Of course, to be fair, we can't necessarily conclude that atheistic societies will fair much better in creating a harmonious, tolerant world. The horrors unleashed on human kind by the first atheistic society – the Soviet Union – should give pause to anyone contemplating the end of religion. And then there is China's campaigns of terror against the Buddhist temples during the Cultural Revolution, or their more recent suppression of Christian house churches, complete with mass jailings and bulldozers. Yet perhaps these atheistic societies were actually consumed by their own type of religion – in their case, the religious-like belief in the inevitability and infallibility of their dialectical “science.” This belief made it possible for so many to either justify or deny the gulags, political terror, oppression, human rights abuses, etc. Is this ideology really all that different from the absurdity of the world's religions? Perhaps; we at least have to wonder why Marxist communists have become increasingly anachronistic while religious fundamentalism is stronger than ever.

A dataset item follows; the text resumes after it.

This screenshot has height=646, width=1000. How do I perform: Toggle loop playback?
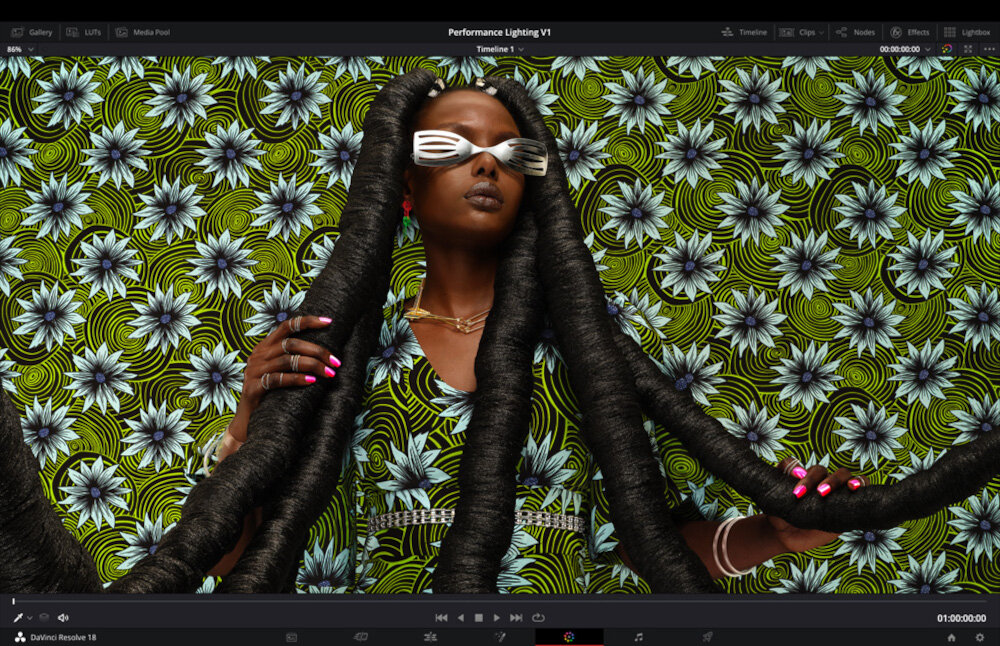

In the end, maybe it's not religion, but the inherent drive towards dogmatism that represents such a danger to the world. As Maher states, he isn't selling certitude, but doubt. I'm reminded of the writings of Milovan Djilas, the one-time vice president of communist Yugoslavia who was thrown from power after daring to contradict the official Marxist tenets. After enduring torture and repeated jailings for his blasphemies, the government made every attempt to erase him from Yugoslavia's thoughts and memories. But Djilas's writings survived. In “The Unperfect Society,” he states that ideas themselves, or “the idea as idea, the idea in embryo,” while vital and necessary for the development of humanity, are the seeds of power and tyranny; that “one ideal dies that another may be born, manifestly 'finer' and more 'ultimate,' and this is the human lot, for good or ill.” God help us.
Still, the question lingers: why did this film actually shock me? I think that, over time, I have forgotten what it was like to live in a sea of stupidity; it was my own blissful ignorance that this film has shattered.